--- INPUT MATERIAL Enclosed Below ---

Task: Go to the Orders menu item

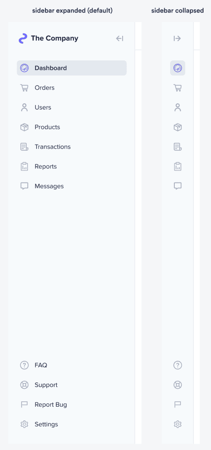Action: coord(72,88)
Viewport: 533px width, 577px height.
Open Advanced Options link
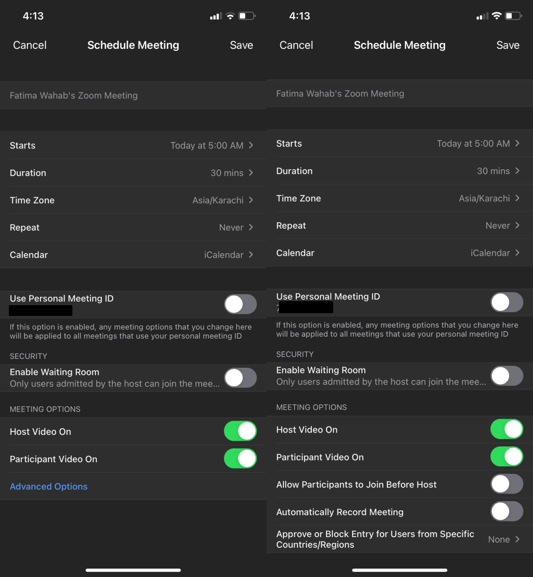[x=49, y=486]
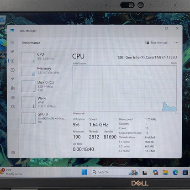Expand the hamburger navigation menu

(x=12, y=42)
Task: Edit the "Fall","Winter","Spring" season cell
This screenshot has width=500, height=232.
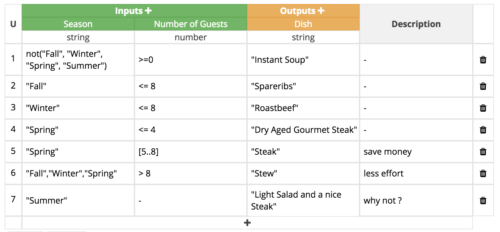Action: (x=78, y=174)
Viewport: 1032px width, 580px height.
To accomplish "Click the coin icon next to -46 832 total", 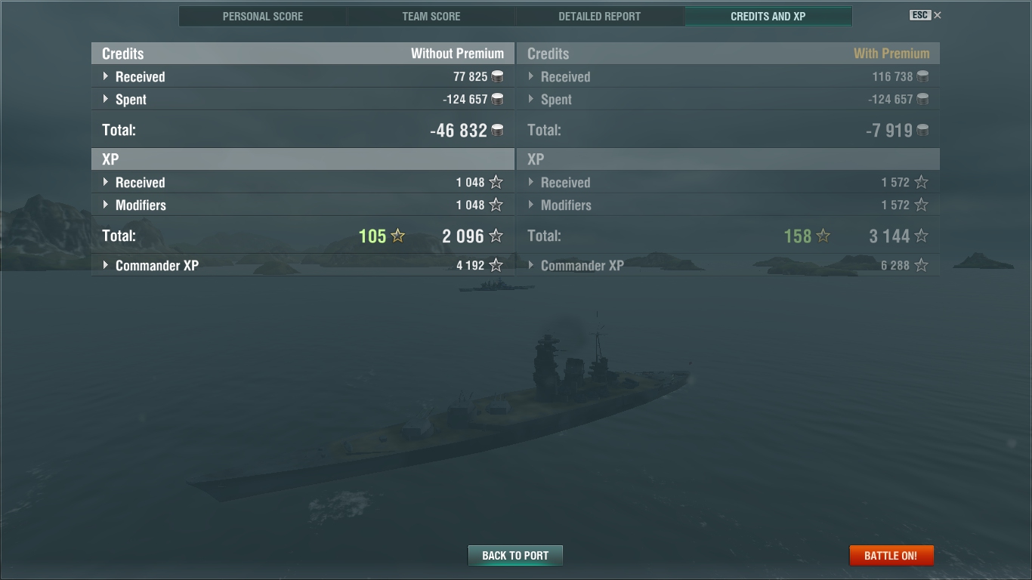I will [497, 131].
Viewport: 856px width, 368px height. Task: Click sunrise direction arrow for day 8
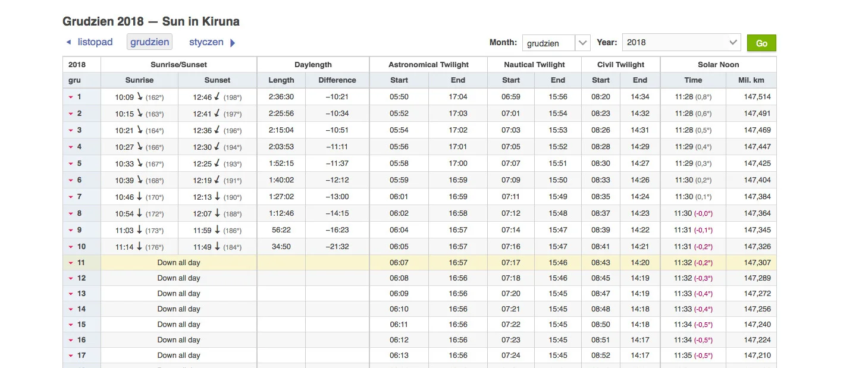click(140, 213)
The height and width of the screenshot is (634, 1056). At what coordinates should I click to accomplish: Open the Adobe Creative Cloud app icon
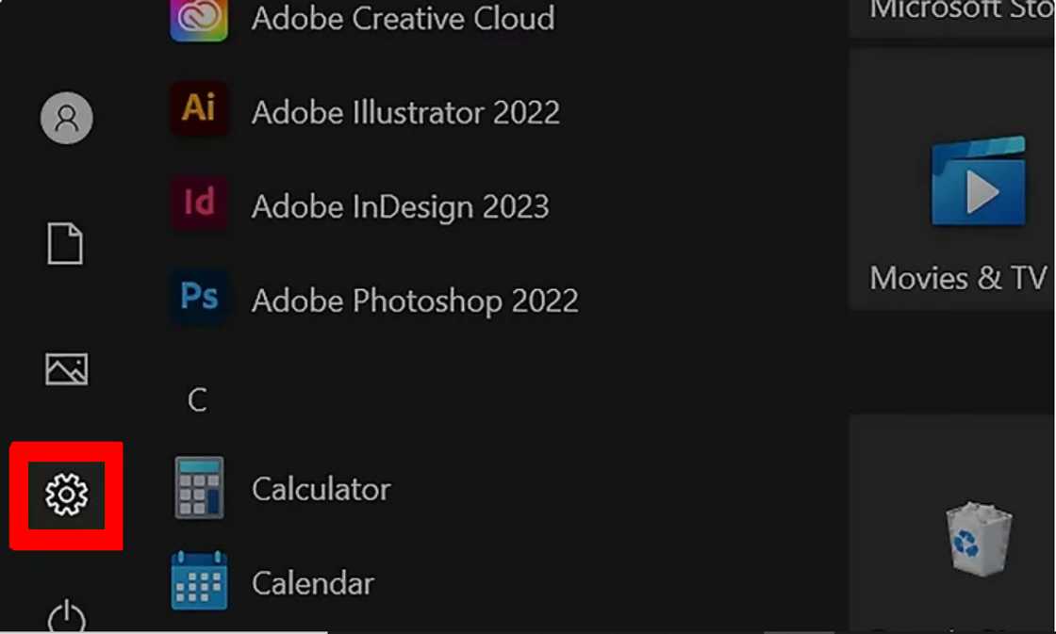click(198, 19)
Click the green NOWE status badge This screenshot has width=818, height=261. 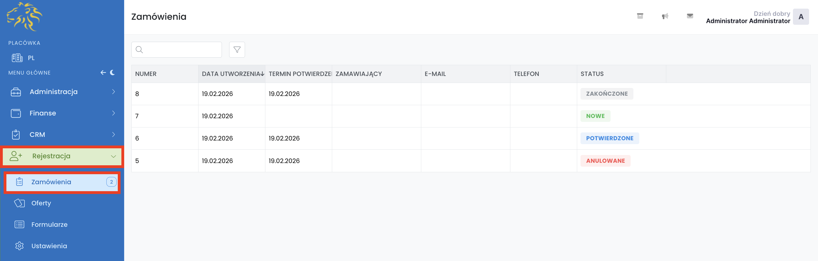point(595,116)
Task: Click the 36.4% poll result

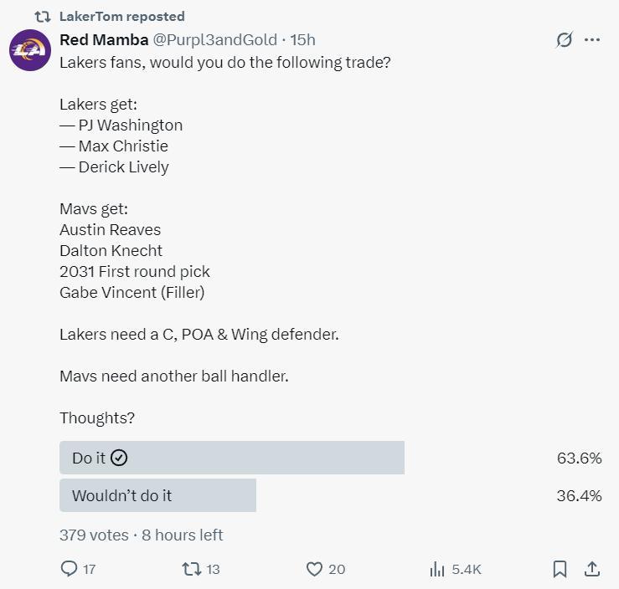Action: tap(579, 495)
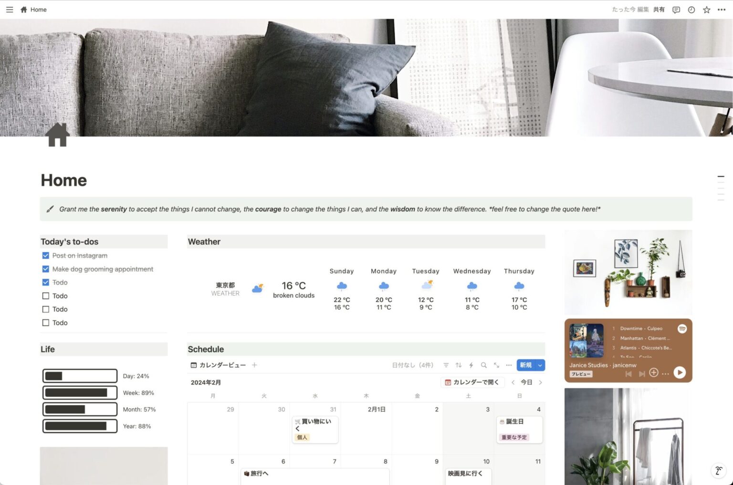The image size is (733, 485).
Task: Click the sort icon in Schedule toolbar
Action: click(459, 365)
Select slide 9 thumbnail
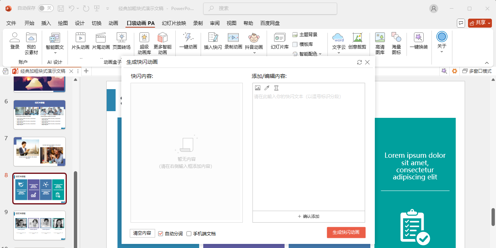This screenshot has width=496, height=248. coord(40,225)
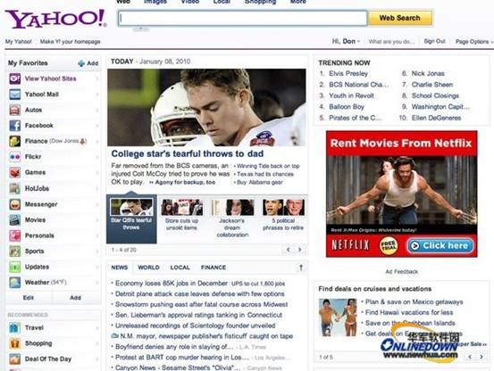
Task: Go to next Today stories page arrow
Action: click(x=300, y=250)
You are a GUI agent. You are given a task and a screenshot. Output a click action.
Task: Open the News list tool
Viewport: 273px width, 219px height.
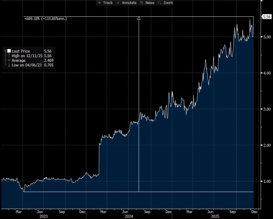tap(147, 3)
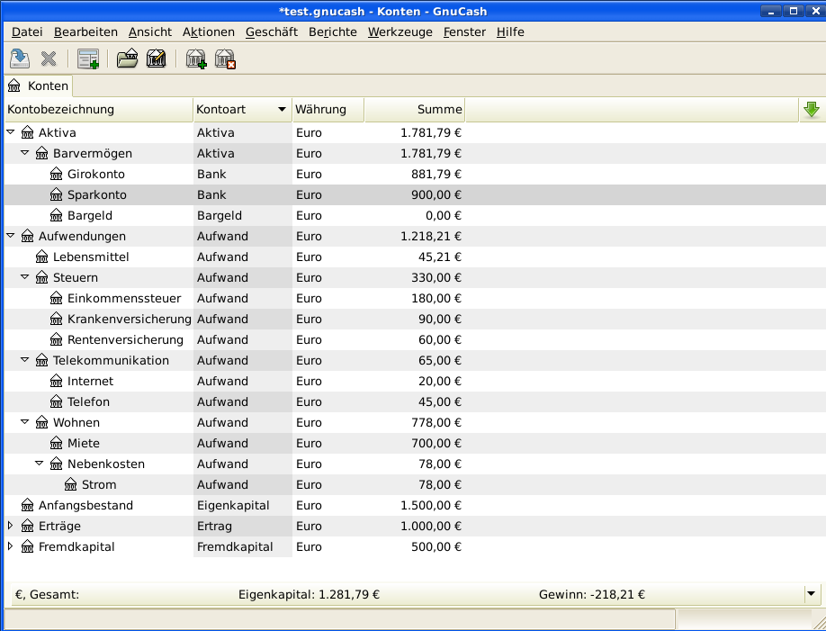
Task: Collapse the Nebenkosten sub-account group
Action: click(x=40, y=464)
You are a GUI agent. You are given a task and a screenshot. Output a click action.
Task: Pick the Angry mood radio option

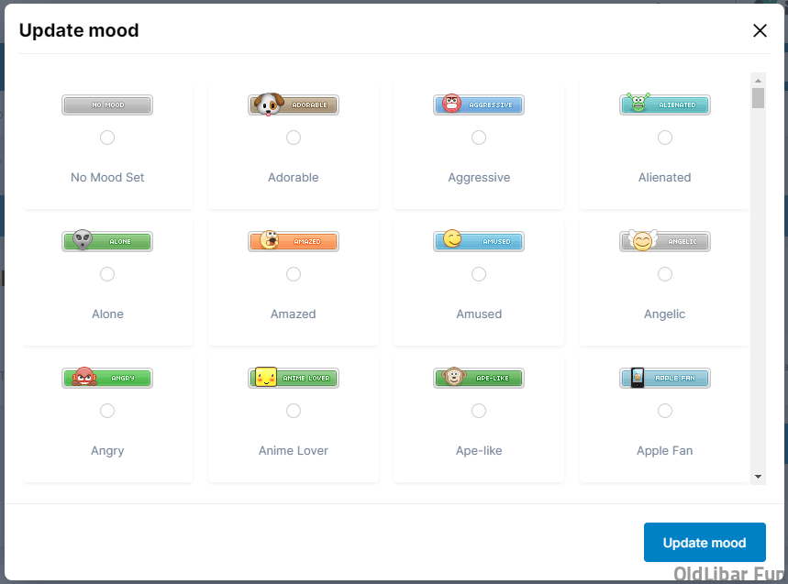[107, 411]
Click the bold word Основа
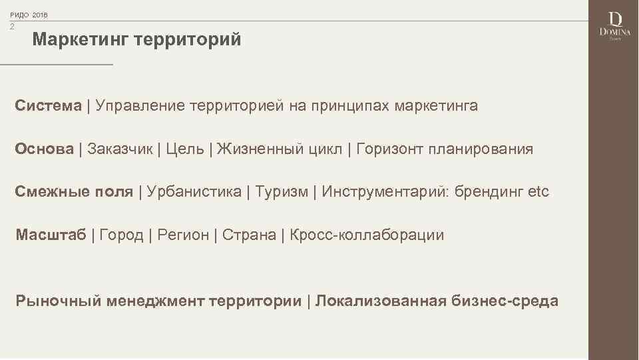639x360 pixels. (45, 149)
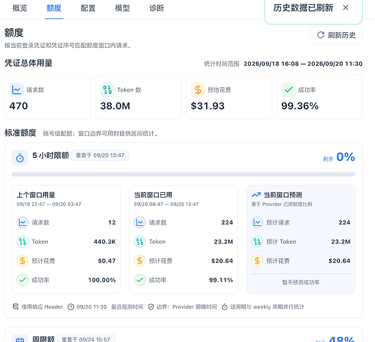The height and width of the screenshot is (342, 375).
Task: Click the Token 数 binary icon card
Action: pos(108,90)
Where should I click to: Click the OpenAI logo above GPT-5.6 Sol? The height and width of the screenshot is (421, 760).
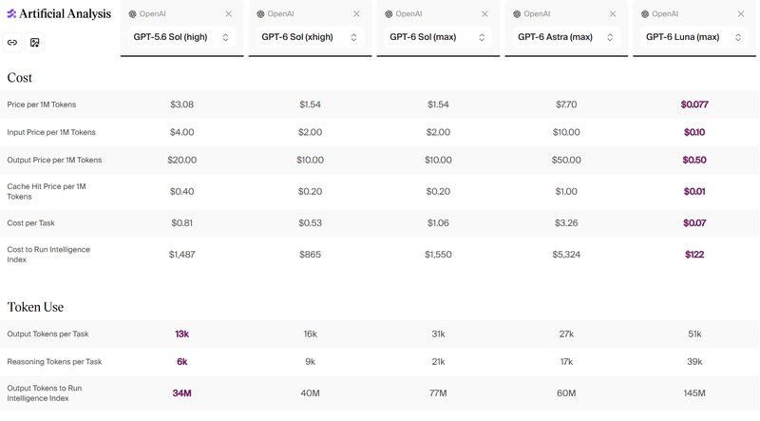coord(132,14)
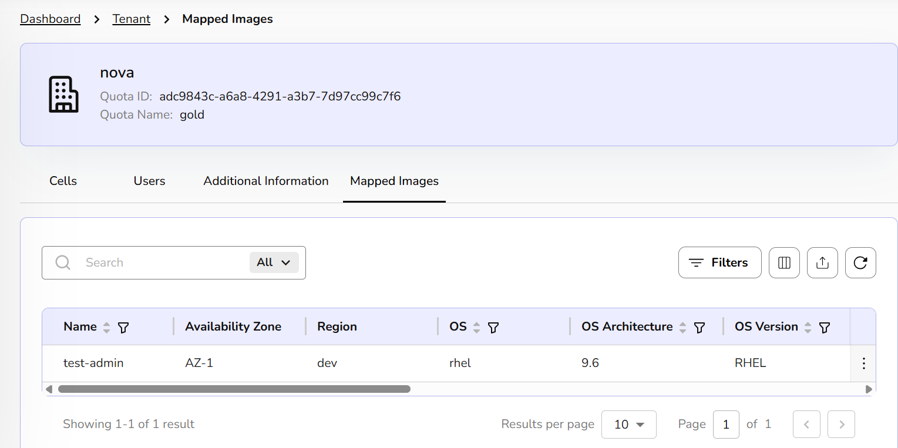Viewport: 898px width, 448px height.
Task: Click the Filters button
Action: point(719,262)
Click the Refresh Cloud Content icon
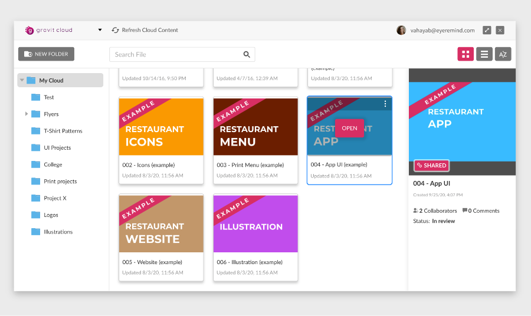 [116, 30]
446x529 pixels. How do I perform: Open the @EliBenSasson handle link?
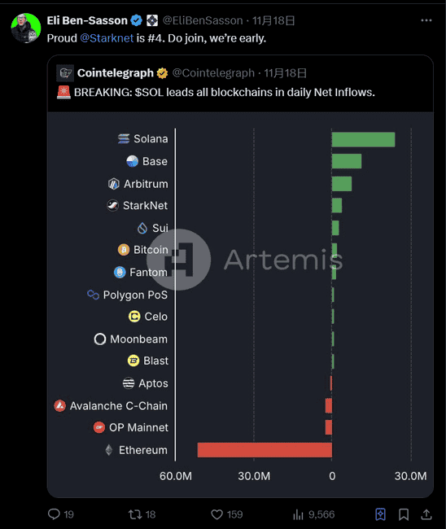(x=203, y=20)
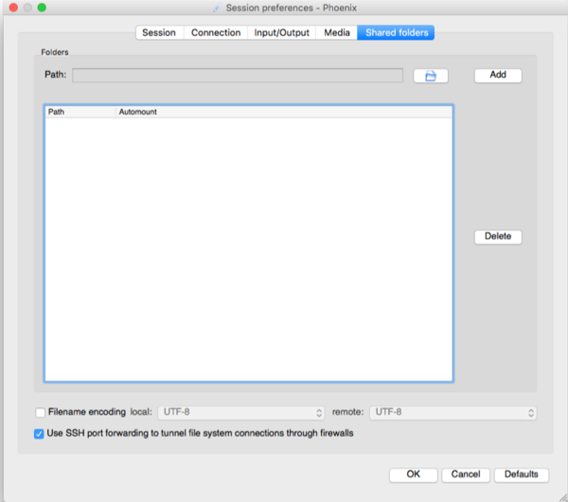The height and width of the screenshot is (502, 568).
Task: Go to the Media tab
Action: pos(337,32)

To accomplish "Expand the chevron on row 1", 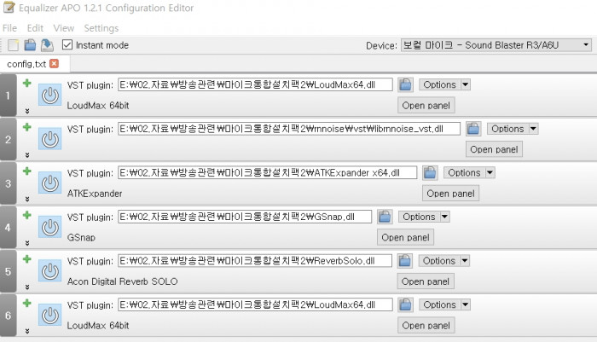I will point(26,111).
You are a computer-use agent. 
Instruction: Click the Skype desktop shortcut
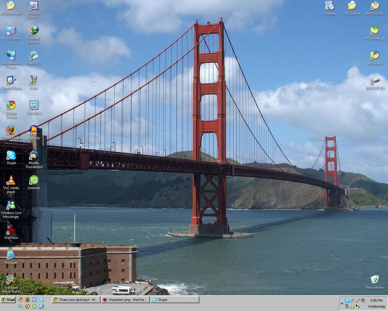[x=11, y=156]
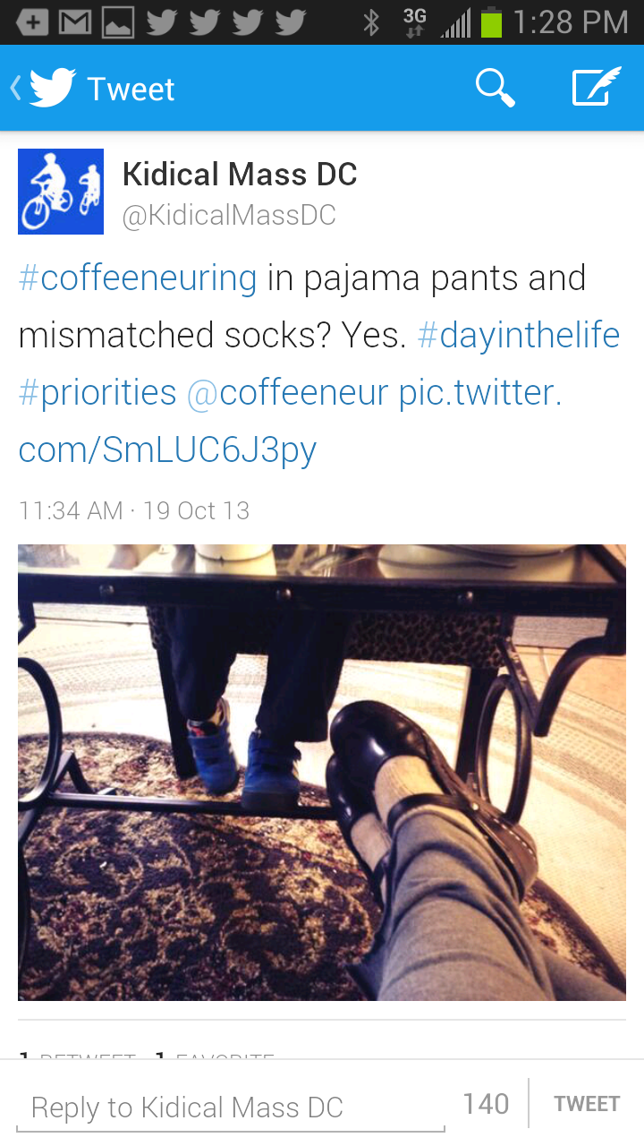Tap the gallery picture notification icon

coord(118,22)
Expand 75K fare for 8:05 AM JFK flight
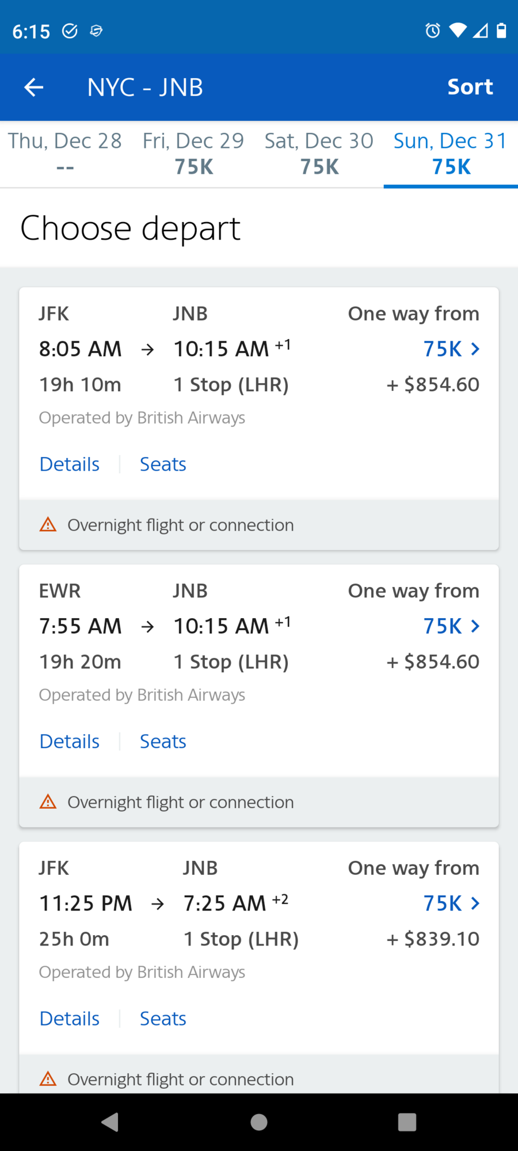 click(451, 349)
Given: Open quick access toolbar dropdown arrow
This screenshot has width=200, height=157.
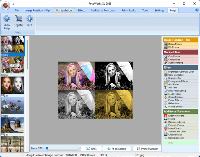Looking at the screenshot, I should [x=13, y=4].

--- End of Enclosed INPUT MATERIAL ---

* _YOUR GOAL_
Please set down the lines from the one with "Instruction: Click the Skype desktop shortcut" to the end of the entries above, exactly as they are, and drop every picture.

* _TASK RESPONSE_
Instruction: Click the Skype desktop shortcut
[x=11, y=156]
Tap the gallery picture notification icon

coord(118,22)
Expand 75K fare for 8:05 AM JFK flight
 click(451, 349)
Given: Open quick access toolbar dropdown arrow
This screenshot has width=200, height=157.
Looking at the screenshot, I should [x=13, y=4].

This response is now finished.